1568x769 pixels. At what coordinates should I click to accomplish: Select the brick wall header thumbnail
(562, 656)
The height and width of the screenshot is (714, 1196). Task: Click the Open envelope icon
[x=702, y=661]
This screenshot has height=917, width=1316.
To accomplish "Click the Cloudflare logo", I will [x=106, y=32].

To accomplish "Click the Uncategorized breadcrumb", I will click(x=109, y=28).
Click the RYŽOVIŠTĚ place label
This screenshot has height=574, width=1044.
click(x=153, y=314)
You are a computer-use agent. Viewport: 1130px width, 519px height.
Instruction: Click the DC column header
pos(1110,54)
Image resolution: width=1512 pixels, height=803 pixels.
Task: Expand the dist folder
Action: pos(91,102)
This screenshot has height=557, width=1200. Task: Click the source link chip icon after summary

DIRECTIONS — Each entry must be printed again exactly as given.

OUTPUT FOR THIS EXERCISE —
1568x769 pixels. At what coordinates should I click to accomplish: Select the brick wall header thumbnail
(562, 656)
The height and width of the screenshot is (714, 1196). Task: Click the Open envelope icon
[x=702, y=661]
This screenshot has height=917, width=1316.
To accomplish "Click the Cloudflare logo", I will [x=106, y=32].

To accomplish "Click the Uncategorized breadcrumb", I will click(x=109, y=28).
Click the RYŽOVIŠTĚ place label
This screenshot has height=574, width=1044.
click(x=153, y=314)
You are a computer-use agent. Viewport: 1130px width, 519px height.
Instruction: Click the DC column header
pos(1110,54)
Image resolution: width=1512 pixels, height=803 pixels.
Task: Expand the dist folder
Action: pos(91,102)
This screenshot has height=557, width=1200. Task: Click the source link chip icon after summary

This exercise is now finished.